The ugly mood on the floor sent startled convention leaders back to their smoke-filled rooms to figure out what to do. From his private suite, Harry Hopkins placed a series of frantic calls to the president, advising h
im to drop his coy routine and to tear up the statement he had prepared insisting he did not want to be a candidate. “This convention is bleeding to death,” Harold Ickes wired the president, “and your reputation and prestige may bleed to death with it.” The only solution, Ickes counseled, with nine hundred “leaderless delegates milling around like worried sheep,” was “a personal appearance” by the president.
The president flatly rejected both Ickes’ and Hopkins’ advice, insistent on “acting out his curious role to the last scene,” determined, for the sake of the general election and for the historical record, to make it clear he was not actively seeking an unprecedented third term, demanding that the convention come to him of its own free will. “I have never seen the President more stubborn,” Sam Rosenman recalled, “although stubbornness was one of his well-known characteristics.”

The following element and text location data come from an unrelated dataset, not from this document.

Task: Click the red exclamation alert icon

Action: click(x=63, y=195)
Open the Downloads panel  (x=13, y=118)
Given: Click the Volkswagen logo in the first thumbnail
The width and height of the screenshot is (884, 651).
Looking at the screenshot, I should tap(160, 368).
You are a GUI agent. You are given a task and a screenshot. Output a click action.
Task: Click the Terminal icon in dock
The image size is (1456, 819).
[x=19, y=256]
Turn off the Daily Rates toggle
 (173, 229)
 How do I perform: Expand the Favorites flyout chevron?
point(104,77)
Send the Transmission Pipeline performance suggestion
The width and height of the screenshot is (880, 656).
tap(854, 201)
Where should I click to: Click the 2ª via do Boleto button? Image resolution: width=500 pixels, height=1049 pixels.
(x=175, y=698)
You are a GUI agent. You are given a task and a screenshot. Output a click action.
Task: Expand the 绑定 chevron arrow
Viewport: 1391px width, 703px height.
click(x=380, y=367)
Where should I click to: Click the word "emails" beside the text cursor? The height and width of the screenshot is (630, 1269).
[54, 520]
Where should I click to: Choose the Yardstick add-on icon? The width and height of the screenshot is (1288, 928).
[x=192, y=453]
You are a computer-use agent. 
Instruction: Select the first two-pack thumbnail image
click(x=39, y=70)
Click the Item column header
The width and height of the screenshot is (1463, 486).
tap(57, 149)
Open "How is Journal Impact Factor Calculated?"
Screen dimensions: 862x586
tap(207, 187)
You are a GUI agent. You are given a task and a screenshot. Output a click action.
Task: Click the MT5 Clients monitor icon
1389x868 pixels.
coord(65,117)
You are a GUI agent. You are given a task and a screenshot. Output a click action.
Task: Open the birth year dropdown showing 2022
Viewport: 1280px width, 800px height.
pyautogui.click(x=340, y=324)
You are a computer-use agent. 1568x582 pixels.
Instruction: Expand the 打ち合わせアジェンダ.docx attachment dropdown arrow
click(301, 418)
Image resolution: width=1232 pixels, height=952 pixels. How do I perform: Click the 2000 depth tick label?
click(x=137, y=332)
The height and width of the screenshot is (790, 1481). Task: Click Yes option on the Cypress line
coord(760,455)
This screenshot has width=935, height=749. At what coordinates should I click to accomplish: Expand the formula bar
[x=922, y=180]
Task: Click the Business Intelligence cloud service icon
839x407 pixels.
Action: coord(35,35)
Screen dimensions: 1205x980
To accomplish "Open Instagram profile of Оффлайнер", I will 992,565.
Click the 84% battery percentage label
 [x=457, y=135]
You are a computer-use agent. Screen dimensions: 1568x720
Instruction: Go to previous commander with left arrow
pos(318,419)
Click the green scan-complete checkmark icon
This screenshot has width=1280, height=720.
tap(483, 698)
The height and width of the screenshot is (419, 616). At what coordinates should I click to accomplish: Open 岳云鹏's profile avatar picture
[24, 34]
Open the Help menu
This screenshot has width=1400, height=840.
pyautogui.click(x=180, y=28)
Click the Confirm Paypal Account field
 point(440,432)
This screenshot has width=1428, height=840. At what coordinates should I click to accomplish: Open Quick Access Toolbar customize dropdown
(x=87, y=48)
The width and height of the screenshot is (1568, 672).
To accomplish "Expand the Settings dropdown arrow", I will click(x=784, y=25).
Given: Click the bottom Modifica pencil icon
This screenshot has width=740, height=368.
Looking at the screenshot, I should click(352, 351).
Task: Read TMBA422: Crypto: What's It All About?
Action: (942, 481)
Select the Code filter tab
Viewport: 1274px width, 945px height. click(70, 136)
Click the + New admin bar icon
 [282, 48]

The president’s statement was given to Senator Alben Barkley to read, at the end of the keynote address, on Tuesday night. Barkley was originally scheduled to speak in the early evening, but the proceedings ran so late that it was nearly midnight in Washington before the senator from Kentucky approached the podium. When the president received final confirmation that Barkley was about to speak, he called Eleanor at Val-Kill. Could she listen to the statement and let him know what she thought? Taken by surprise at the whole idea of a statement, Eleanor roused Joe Lash from his bedroom to join her on the porch, where they set up her portable radio.
Alben Barkley was an orator of the old Southern school. He flailed his arms and his face grew red as he worked himself into an oratorical frenzy recapitulating the great achievements of the New Deal. Finally, he came to the climactic moment. “And now, my friends, I have an additional statement to make on behalf of the President of the United States.” The president, Barkley said, wished to make clear to the convention that he had “no wish to be a candidate again” and that “all the delegates to this convention are free to vote for any candidate.”